(Lines of data)
▬▬▬▬▬▬
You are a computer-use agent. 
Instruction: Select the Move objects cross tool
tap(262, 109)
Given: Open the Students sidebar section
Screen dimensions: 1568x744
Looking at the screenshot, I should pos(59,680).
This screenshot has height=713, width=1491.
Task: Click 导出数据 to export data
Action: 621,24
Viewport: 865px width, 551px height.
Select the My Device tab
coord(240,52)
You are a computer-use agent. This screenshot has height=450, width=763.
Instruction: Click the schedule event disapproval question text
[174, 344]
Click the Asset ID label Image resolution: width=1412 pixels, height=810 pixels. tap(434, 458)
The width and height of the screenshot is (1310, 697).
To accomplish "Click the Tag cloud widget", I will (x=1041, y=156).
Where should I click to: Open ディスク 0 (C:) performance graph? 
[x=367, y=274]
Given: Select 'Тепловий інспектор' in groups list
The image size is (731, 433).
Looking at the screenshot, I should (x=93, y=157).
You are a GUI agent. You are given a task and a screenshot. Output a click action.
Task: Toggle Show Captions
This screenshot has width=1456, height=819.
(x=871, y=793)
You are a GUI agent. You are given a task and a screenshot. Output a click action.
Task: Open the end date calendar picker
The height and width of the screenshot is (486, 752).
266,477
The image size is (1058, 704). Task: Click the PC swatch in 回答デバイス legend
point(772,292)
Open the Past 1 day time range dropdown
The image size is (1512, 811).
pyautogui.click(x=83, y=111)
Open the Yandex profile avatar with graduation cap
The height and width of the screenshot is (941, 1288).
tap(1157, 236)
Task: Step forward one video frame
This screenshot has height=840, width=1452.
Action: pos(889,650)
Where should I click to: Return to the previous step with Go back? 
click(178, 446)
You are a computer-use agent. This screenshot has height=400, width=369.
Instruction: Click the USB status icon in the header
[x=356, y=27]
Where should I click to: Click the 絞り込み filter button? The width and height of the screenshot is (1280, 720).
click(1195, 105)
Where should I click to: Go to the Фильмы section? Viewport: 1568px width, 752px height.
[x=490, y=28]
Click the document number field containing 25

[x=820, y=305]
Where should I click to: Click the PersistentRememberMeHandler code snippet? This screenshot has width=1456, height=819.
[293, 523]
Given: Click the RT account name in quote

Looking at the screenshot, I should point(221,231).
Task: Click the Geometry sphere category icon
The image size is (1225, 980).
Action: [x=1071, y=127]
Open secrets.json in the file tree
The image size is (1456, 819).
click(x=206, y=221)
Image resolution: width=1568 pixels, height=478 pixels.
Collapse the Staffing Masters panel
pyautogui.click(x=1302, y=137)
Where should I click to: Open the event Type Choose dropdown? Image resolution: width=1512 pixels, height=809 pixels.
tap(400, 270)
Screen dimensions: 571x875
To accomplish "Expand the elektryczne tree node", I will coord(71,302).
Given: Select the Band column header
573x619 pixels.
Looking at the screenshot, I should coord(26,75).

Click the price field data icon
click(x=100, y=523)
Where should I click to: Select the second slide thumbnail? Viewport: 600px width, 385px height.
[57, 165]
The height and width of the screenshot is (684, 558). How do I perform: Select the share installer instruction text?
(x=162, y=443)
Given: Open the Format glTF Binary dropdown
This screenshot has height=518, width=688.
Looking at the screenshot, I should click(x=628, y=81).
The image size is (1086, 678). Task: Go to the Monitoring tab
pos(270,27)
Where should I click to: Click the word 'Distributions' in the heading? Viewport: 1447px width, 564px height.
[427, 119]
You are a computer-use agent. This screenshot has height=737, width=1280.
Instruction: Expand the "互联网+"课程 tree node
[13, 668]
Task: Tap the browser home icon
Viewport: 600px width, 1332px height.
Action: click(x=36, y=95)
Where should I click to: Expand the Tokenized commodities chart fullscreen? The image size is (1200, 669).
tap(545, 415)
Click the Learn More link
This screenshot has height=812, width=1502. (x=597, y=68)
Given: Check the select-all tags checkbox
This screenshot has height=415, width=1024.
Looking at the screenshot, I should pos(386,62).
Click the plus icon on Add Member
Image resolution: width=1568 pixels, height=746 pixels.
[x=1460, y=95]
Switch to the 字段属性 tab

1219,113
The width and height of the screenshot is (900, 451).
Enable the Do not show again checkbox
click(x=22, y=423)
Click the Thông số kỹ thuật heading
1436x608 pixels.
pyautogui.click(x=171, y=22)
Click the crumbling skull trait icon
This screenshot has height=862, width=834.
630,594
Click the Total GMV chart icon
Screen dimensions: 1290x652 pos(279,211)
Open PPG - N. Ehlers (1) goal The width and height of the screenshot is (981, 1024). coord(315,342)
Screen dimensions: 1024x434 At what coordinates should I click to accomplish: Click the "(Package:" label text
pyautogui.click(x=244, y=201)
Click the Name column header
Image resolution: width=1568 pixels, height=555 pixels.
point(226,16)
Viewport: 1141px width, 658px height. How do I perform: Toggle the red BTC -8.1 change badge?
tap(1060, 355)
▬▬▬▬▬▬
Please turn all the records above into a numbered list with one line per item, leaving out any blank lines.

> _FINISHED EXERCISE_
1. You are a computer-use agent. 
2. Instruction: Select the Move objects cross tool
3. tap(262, 109)
4. Given: Open the Students sidebar section
5. Screen dimensions: 1568x744
6. Looking at the screenshot, I should pos(59,680).
7. This screenshot has height=713, width=1491.
8. Task: Click 导出数据 to export data
9. Action: 621,24
10. Viewport: 865px width, 551px height.
11. Select the My Device tab
12. coord(240,52)
13. You are a computer-use agent. This screenshot has height=450, width=763.
14. Instruction: Click the schedule event disapproval question text
15. [174, 344]
16. Click the Asset ID label Image resolution: width=1412 pixels, height=810 pixels. tap(434, 458)
17. The width and height of the screenshot is (1310, 697).
18. To accomplish "Click the Tag cloud widget", I will (x=1041, y=156).
19. Where should I click to: Open ディスク 0 (C:) performance graph? 
20. [x=367, y=274]
21. Given: Select 'Тепловий інспектор' in groups list
22. The image size is (731, 433).
23. Looking at the screenshot, I should (x=93, y=157).
24. You are a GUI agent. You are given a task and a screenshot. Output a click action.
25. Task: Toggle Show Captions
26. This screenshot has width=1456, height=819.
27. (x=871, y=793)
28. You are a GUI agent. You are given a task and a screenshot. Output a click action.
29. Task: Open the end date calendar picker
30. The height and width of the screenshot is (486, 752).
31. 266,477
32. The image size is (1058, 704). Task: Click the PC swatch in 回答デバイス legend
33. point(772,292)
34. Open the Past 1 day time range dropdown
35. The image size is (1512, 811).
36. pyautogui.click(x=83, y=111)
37. Open the Yandex profile avatar with graduation cap
38. The height and width of the screenshot is (941, 1288).
39. tap(1157, 236)
40. Task: Step forward one video frame
41. This screenshot has height=840, width=1452.
42. Action: pos(889,650)
43. Where should I click to: Return to the previous step with Go back? 
44. click(178, 446)
45. You are a computer-use agent. This screenshot has height=400, width=369.
46. Instruction: Click the USB status icon in the header
47. [x=356, y=27]
48. Where should I click to: Click the 絞り込み filter button? The width and height of the screenshot is (1280, 720).
49. click(1195, 105)
50. Where should I click to: Go to the Фильмы section? Viewport: 1568px width, 752px height.
51. [x=490, y=28]
52. Click the document number field containing 25
53. [x=820, y=305]
54. Where should I click to: Click the PersistentRememberMeHandler code snippet? This screenshot has width=1456, height=819.
55. [293, 523]
56. Given: Click the RT account name in quote
57. Looking at the screenshot, I should point(221,231).
58. Task: Click the Geometry sphere category icon
59. The image size is (1225, 980).
60. Action: [x=1071, y=127]
61. Open secrets.json in the file tree
62. The image size is (1456, 819).
63. click(x=206, y=221)
64. Image resolution: width=1568 pixels, height=478 pixels.
65. Collapse the Staffing Masters panel
66. pyautogui.click(x=1302, y=137)
67. Where should I click to: Open the event Type Choose dropdown? Image resolution: width=1512 pixels, height=809 pixels.
68. tap(400, 270)
69. Screen dimensions: 571x875
70. To accomplish "Expand the elektryczne tree node", I will coord(71,302).
71. Given: Select the Band column header
72. 573x619 pixels.
73. Looking at the screenshot, I should coord(26,75).
74. Click the price field data icon
75. click(x=100, y=523)
76. Where should I click to: Select the second slide thumbnail? Viewport: 600px width, 385px height.
77. [57, 165]
78. The height and width of the screenshot is (684, 558). How do I perform: Select the share installer instruction text?
79. (x=162, y=443)
80. Given: Open the Format glTF Binary dropdown
81. This screenshot has height=518, width=688.
82. Looking at the screenshot, I should click(x=628, y=81).
83. The image size is (1086, 678). Task: Go to the Monitoring tab
84. pos(270,27)
85. Where should I click to: Click the word 'Distributions' in the heading? Viewport: 1447px width, 564px height.
86. [427, 119]
87. You are a computer-use agent. This screenshot has height=737, width=1280.
88. Instruction: Expand the "互联网+"课程 tree node
89. [13, 668]
90. Task: Tap the browser home icon
91. Viewport: 600px width, 1332px height.
92. Action: click(x=36, y=95)
93. Where should I click to: Expand the Tokenized commodities chart fullscreen? The image size is (1200, 669).
94. tap(545, 415)
95. Click the Learn More link
96. This screenshot has height=812, width=1502. (x=597, y=68)
97. Given: Check the select-all tags checkbox
98. This screenshot has height=415, width=1024.
99. Looking at the screenshot, I should pos(386,62).
100. Click the plus icon on Add Member
101. Image resolution: width=1568 pixels, height=746 pixels.
102. [x=1460, y=95]
103. Switch to the 字段属性 tab
104. 1219,113
105. The width and height of the screenshot is (900, 451).
106. Enable the Do not show again checkbox
107. click(x=22, y=423)
108. Click the Thông số kỹ thuật heading
109. 1436x608 pixels.
110. pyautogui.click(x=171, y=22)
111. Click the crumbling skull trait icon
112. This screenshot has height=862, width=834.
113. 630,594
114. Click the Total GMV chart icon
115. Screen dimensions: 1290x652 pos(279,211)
116. Open PPG - N. Ehlers (1) goal The width and height of the screenshot is (981, 1024). coord(315,342)
117. Screen dimensions: 1024x434 At what coordinates should I click to accomplish: Click the "(Package:" label text
118. pyautogui.click(x=244, y=201)
119. Click the Name column header
120. Image resolution: width=1568 pixels, height=555 pixels.
121. point(226,16)
122. Viewport: 1141px width, 658px height. How do I perform: Toggle the red BTC -8.1 change badge?
123. tap(1060, 355)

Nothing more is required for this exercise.